• _Prompt_
When the word "Given" shows up in a line of the data below, copy that whole line.

• _Screenshot grounding data_
◆ ◆ ◆ ◆

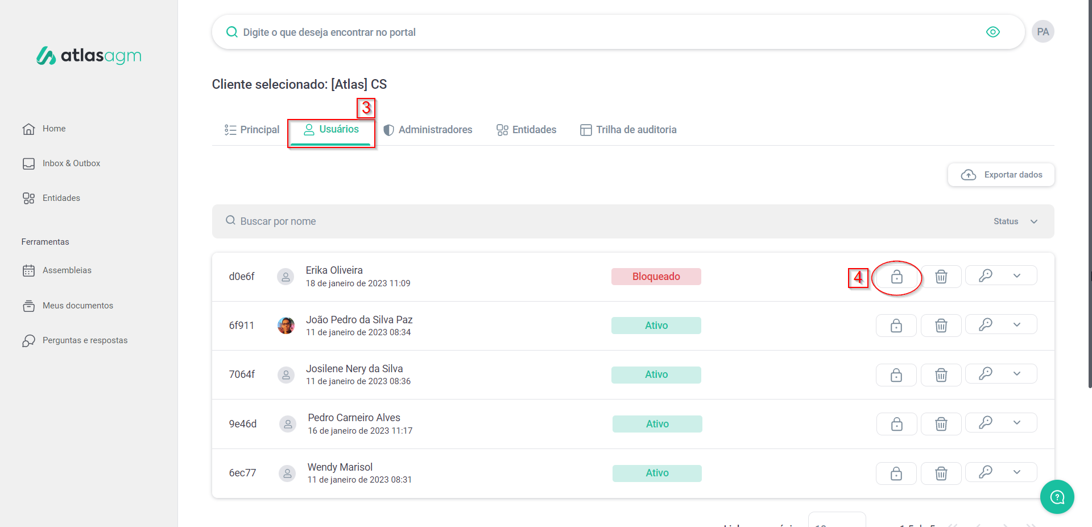Click the Buscar por nome search field
This screenshot has width=1092, height=527.
click(512, 221)
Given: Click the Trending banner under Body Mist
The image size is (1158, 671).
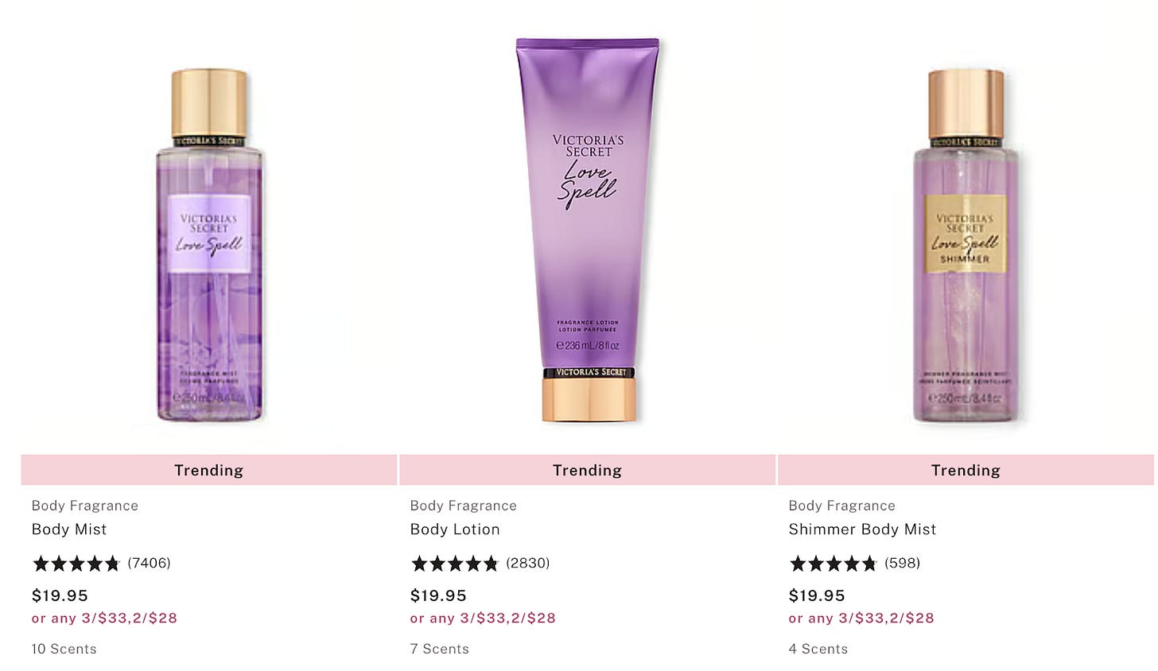Looking at the screenshot, I should pyautogui.click(x=209, y=470).
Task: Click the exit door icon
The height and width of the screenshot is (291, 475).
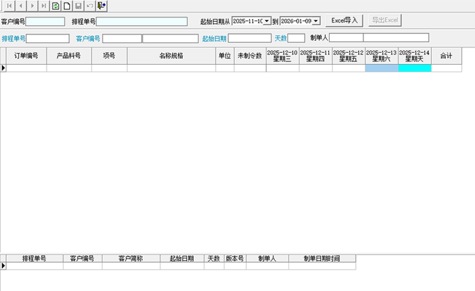Action: coord(101,5)
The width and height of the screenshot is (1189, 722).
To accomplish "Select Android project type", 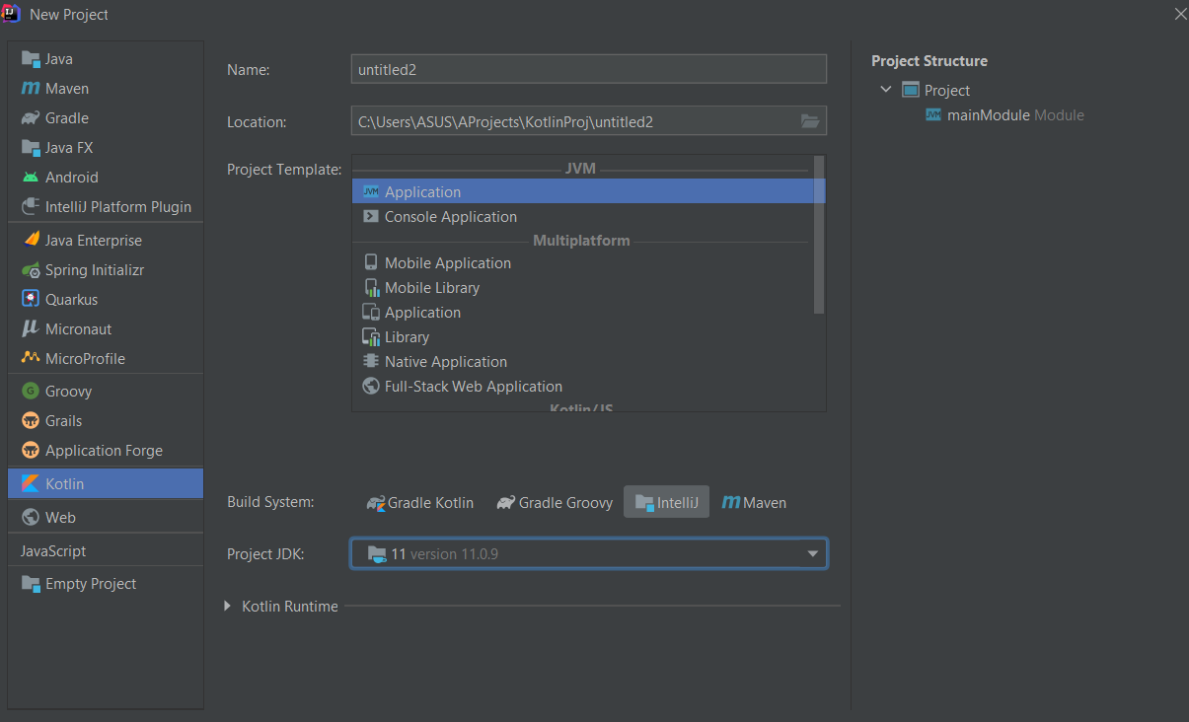I will 71,178.
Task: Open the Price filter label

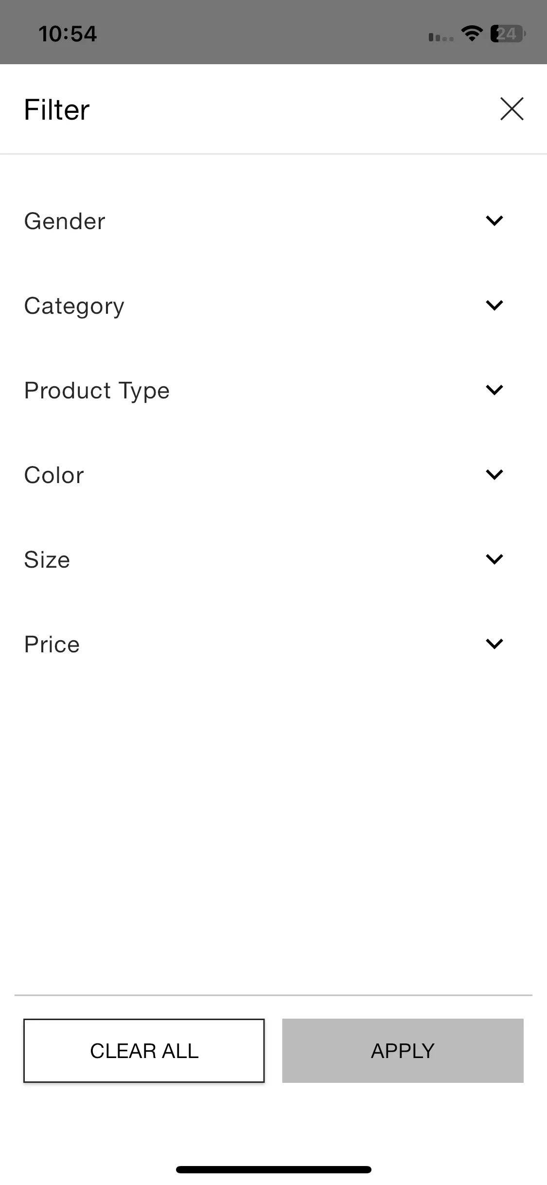Action: tap(52, 645)
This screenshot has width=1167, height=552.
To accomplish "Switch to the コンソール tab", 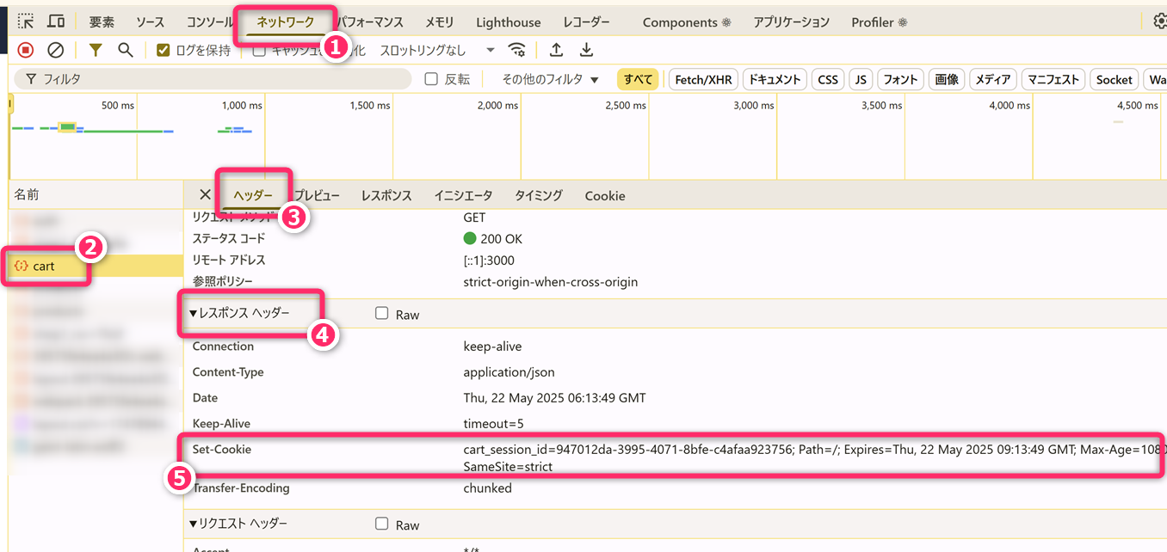I will coord(210,22).
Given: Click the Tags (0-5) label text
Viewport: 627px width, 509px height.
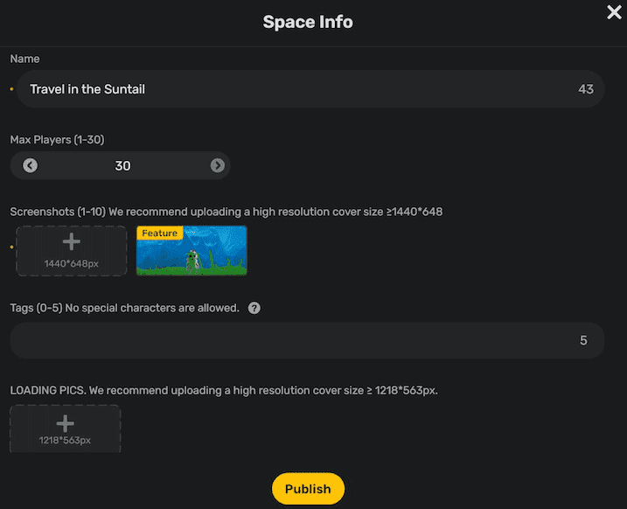Looking at the screenshot, I should point(124,308).
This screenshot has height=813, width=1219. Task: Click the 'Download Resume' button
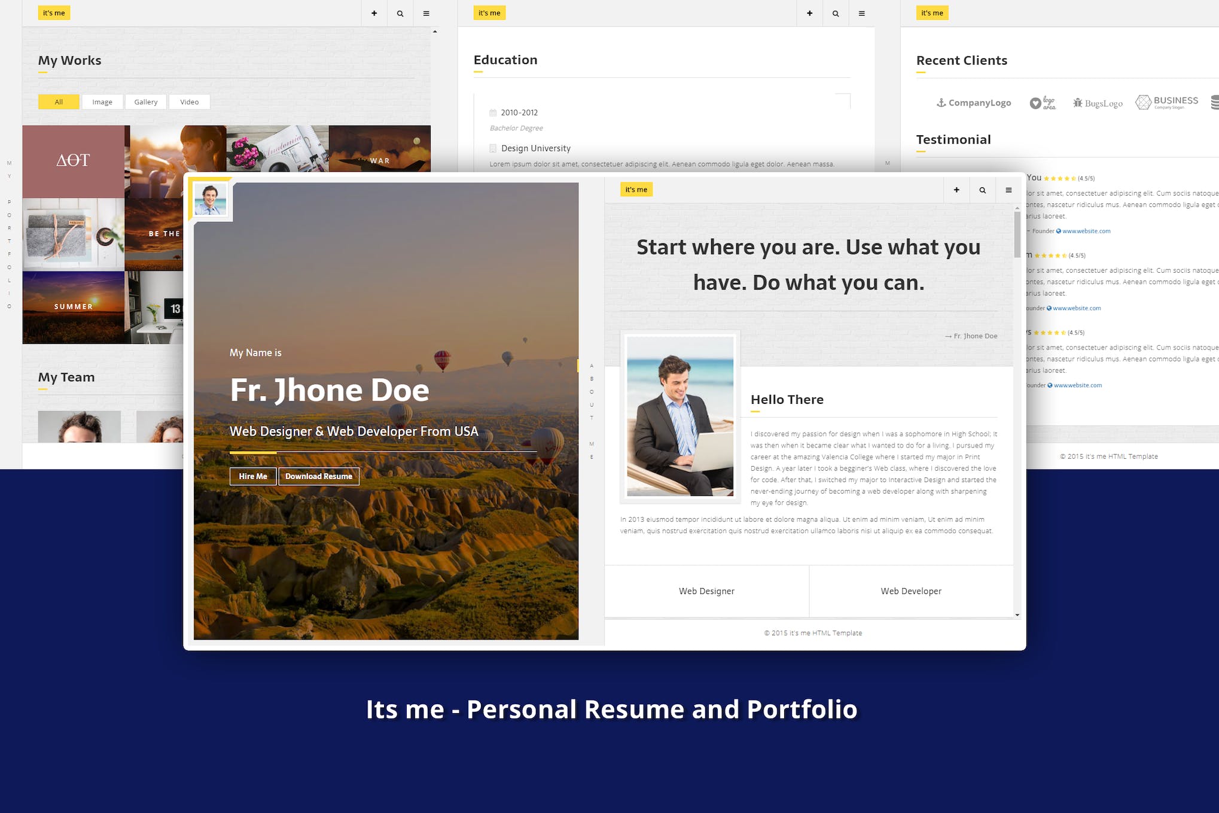[318, 474]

◆ ◆ ◆ ◆

• _Exercise result_
Given: Click the Trending banner under Body Mist
Given: Click the Tags (0-5) label text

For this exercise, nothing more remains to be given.